So I use dev branch for compile.

[For point 2] It solves my problem when I run sysdig directly

[For point 3] I try to learn to write eBPF program from https://sysdig.com/blog/the-art-of-writing-ebpf-programs-a-primer/, which finally Implement such a function

__attribute__((section("maps"), used))
struct bpf_map_def tmp_storage_map = {
    .type = BPF_MAP_TYPE_PERCPU_ARRAY,
    .key_size = sizeof(u32),
    .value_size = PATH_MAX,
    .max_entries = 1,
};

__attribute__((section("raw_tracepoint/sys_enter"), used))
int bpf_openat_parser(struct bpf_raw_tracepoint_args *ctx)
{
    unsigned long syscall_id = ctx->args[1];
    struct pt_regs *regs;
    const char *pathname;
    char *map_value;
    u32 map_id;
    int res;

    if (syscall_id != __NR_openat)
        return 0;

    regs = (struct pt_regs *)ctx->args[0];

    res = bpf_probe_read(&pathname, sizeof(pathname), &regs->si);

    map_id = 0;
    map_value = bpf_map_lookup_elem(&tmp_storage_map, &map_id);
    if (!map_value)
        return 0;

    res = bpf_probe_read_str(map_value, PATH_MAX, pathname);

    return 0;
}

It gets the same error with the code above

__attribute__((section("raw_tracepoint/sys_enter"), used))
int bpf_openat_parser()
{
    return 0;
}

Error:

root@archlinux ~/s/build# ./userspace/sysdig/sysdig --bpf=driver/bpf/probe.o                      dev
-- BEGIN PROG LOAD LOG --
unreachable insn 442
processed 0 insns (limit 1000000) max_states_per_insn 0 total_states 0 peak_states 0 mark_read 0

-- END PROG LOAD LOG --
* Running scap-driver-loader for: driver version=3d69d4b515891101323154eea0dac6fed0f8b065
* Running scap-driver-loader with: driver=bpf, compile=yes, download=yes
* Mounting debugfs
* Skipping download, eBPF probe is already present in /root/.scap/scap_arch_5.19.11-arch1-1_1.o
* Skipping compilation, eBPF probe is already present in /root/.scap/scap_arch_5.19.11-arch1-1_1.o
* eBPF probe located in /root/.scap/scap_arch_5.19.11-arch1-1_1.o
* Success: eBPF probe symlinked to /root/.scap/scap-bpf.o
-- BEGIN PROG LOAD LOG --
unreachable insn 442
processed 0 insns (limit 1000000) max_states_per_insn 0 total_states 0 peak_states 0 mark_read 0

-- END PROG LOAD LOG --
libscap: bpf_load_program() err=22 event=sys_enter

Could you get some advice to solve Point 1 or Point 2?

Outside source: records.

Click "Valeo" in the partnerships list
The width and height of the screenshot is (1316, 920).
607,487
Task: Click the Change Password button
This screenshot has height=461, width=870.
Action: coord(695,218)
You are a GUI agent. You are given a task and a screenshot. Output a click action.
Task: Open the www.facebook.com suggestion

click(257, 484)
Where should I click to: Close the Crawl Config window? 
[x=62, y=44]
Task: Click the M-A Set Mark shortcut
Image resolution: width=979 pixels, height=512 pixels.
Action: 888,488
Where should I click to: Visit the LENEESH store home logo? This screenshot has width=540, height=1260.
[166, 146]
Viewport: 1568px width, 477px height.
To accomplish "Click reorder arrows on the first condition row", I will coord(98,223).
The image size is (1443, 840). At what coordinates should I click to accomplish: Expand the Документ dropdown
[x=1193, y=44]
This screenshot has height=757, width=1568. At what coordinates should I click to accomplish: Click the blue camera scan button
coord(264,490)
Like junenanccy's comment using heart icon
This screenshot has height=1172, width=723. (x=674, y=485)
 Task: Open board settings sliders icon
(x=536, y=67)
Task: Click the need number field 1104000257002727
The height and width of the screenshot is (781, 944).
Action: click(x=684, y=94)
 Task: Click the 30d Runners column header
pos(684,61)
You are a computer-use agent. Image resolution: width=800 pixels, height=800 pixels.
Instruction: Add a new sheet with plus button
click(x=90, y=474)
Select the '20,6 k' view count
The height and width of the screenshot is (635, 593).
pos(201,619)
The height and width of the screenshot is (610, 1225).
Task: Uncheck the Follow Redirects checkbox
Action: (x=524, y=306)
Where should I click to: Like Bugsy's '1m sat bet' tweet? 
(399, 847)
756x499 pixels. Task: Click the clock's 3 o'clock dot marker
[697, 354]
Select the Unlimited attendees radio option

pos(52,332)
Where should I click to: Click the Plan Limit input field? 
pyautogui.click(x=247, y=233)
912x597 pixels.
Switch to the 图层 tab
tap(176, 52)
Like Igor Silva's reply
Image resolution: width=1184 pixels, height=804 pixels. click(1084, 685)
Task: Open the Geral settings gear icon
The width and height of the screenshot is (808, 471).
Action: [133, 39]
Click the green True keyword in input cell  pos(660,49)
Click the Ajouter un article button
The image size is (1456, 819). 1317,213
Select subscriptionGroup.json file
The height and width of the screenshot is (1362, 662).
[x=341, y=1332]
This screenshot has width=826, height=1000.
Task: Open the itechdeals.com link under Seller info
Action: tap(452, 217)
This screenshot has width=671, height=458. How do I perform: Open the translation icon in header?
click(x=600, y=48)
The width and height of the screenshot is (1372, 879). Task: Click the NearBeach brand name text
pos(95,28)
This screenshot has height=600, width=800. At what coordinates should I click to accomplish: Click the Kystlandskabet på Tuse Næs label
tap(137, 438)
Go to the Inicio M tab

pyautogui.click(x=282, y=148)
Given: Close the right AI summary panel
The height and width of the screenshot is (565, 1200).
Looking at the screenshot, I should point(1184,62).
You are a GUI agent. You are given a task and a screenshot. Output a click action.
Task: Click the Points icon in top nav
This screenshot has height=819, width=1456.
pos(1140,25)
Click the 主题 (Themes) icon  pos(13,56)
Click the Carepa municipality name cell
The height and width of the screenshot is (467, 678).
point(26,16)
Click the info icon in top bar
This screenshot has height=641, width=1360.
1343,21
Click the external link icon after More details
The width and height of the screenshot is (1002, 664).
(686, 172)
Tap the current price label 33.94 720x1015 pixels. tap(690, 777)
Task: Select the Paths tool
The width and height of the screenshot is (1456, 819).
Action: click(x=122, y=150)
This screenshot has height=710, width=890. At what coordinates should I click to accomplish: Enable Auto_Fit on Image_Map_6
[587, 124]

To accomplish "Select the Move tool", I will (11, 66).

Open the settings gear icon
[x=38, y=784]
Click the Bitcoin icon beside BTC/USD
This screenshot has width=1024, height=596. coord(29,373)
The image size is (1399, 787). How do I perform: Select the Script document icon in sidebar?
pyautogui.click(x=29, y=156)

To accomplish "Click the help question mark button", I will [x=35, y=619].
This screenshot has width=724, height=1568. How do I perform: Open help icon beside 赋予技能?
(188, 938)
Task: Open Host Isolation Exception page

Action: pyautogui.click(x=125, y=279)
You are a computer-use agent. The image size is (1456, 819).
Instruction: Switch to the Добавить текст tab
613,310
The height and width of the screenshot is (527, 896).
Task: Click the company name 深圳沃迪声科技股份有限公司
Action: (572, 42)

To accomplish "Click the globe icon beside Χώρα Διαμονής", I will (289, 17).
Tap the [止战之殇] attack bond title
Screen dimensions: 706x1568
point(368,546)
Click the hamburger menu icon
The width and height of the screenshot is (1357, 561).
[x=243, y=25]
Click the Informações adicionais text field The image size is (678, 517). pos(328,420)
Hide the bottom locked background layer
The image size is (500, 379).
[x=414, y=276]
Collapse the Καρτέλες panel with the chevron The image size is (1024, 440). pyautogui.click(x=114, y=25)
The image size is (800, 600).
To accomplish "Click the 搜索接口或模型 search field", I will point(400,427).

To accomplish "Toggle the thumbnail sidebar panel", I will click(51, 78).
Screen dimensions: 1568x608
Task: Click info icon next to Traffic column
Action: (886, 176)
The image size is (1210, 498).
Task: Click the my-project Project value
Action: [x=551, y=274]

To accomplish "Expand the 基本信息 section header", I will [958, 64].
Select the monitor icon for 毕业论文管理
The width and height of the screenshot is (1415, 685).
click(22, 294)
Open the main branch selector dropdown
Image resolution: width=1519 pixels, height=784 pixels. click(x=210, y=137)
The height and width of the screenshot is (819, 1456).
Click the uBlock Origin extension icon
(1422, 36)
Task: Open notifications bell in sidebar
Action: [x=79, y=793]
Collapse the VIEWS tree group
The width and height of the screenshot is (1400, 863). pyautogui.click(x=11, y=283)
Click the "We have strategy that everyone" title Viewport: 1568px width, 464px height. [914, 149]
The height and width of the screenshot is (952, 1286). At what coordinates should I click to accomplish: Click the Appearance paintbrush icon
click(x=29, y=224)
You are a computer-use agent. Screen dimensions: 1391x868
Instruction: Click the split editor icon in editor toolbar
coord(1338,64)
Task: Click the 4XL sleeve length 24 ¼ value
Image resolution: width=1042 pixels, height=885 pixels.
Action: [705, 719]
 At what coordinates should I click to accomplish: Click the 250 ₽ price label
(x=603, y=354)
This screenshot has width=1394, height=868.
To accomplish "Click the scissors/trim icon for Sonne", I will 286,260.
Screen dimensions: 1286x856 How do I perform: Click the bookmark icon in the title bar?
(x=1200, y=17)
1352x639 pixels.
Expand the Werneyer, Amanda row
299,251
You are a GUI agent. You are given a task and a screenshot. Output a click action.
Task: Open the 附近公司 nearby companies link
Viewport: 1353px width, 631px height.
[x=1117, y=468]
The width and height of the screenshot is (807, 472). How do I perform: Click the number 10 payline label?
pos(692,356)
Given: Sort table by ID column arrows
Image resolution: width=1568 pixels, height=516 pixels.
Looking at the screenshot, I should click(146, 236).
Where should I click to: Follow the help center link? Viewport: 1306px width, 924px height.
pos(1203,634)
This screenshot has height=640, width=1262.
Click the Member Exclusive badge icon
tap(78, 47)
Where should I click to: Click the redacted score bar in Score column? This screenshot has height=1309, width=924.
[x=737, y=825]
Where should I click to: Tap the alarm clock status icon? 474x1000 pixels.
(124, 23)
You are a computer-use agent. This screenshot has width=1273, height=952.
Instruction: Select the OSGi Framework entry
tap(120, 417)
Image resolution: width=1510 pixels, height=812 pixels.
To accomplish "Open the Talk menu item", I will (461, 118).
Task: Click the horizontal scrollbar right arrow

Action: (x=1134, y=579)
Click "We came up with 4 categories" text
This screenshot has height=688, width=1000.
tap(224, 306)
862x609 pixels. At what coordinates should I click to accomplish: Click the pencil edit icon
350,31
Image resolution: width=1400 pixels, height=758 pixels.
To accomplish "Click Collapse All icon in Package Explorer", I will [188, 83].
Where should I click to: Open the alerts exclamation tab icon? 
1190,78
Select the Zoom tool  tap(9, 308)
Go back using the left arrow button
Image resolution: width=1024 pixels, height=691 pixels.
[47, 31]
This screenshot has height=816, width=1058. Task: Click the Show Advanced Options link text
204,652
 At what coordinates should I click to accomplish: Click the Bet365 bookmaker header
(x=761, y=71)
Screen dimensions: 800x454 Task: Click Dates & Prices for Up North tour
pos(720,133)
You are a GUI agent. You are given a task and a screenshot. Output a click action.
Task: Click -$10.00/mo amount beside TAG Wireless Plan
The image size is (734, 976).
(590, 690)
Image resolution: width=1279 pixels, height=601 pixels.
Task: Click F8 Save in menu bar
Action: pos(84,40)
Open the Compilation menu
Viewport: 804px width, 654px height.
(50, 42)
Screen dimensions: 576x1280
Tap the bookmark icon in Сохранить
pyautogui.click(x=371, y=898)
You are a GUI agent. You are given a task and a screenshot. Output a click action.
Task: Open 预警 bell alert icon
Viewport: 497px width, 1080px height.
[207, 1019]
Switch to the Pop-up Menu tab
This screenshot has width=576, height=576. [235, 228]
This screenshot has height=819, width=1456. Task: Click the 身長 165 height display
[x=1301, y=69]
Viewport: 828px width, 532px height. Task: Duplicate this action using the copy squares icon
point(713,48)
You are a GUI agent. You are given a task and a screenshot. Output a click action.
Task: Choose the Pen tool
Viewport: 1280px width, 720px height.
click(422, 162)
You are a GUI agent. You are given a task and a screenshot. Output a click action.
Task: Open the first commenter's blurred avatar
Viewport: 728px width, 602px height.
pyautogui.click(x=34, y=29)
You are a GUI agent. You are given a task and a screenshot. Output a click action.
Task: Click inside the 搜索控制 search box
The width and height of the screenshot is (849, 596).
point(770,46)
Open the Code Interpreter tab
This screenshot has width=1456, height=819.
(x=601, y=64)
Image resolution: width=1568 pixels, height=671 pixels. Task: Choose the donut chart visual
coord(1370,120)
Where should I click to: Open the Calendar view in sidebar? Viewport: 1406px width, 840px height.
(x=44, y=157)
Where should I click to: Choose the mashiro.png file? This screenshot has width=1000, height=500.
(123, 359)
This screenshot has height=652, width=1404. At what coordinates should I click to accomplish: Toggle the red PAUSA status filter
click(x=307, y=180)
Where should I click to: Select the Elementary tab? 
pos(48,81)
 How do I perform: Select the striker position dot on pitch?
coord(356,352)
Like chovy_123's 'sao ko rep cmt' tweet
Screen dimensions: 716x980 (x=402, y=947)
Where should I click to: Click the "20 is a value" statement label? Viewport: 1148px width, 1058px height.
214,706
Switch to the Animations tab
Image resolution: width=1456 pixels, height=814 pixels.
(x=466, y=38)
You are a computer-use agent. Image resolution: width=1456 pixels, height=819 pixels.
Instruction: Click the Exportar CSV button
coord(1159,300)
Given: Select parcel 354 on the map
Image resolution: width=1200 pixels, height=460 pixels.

jasondellaluce commented 2 years ago
tarihub commented 2 years ago

OK, I will wait for 0.30 release ~

longpi1 commented 2 years ago

I also met this problem. Is there a solution now?

longpi1 commented 2 years ago

I have tried 0.30.0, 0.30.1 and 0.30.2 and found this problem exists

jasondellaluce commented 2 years ago

@longpi1 Can you expanding on what your problem looks like in the specific?

QGB commented 1 year ago

@jasondellaluce
Linux ubuntu 5.15.0-56-generic #62-Ubuntu SMP Tue Nov 22 19:54:14 UTC 2022 x86_64 x86_64 x86_64 GNU/Linux PRETTY_NAME="Ubuntu 22.04.1 LTS"

docker run --rm -i -t --privileged --net=host \
    -v /var/run/docker.sock:/host/var/run/docker.sock \
    -v /dev:/host/dev \
    -v /proc:/host/proc:ro \
    -v /boot:/host/boot:ro \
    -v /src:/src \
    -v /lib/modules:/host/lib/modules:ro \
    -v /usr:/host/usr:ro \
    -v /etc:/host/etc:ro \
    docker.io/sysdig/sysdig
[root@ubuntu /]# sysdig -c netstat
Unable to load the driver
unable to open '/sys/module/scap/parameters/g_buffer_bytes_dim': Errno 2. Please ensure the kernel module is already loaded.
[root@ubuntu /]# csysdig
unable to open '/sys/module/scap/parameters/g_buffer_bytes_dim': Errno 2. Please ensure the kernel module is already loaded.
jasondellaluce commented 1 year ago

That error indicates that sysdig is not able to reach the kernel module. This happens either because the sysdig process doesn't have enough privileges, or because the module has not been injected (which is likely your case). Did you inject the kernel module with the scap-driver-loader? What was the output of that script?

therealbobo commented 1 year ago

Any update on this issue? 😄 @tarimoe @QGB @longpi1

QGB commented 1 year ago

give up

github-actions[bot] commented 1 year ago

This issue has been automatically marked as stale because it has not had recent activity. It will be closed if no further activity occurs. Thank you for your contributions.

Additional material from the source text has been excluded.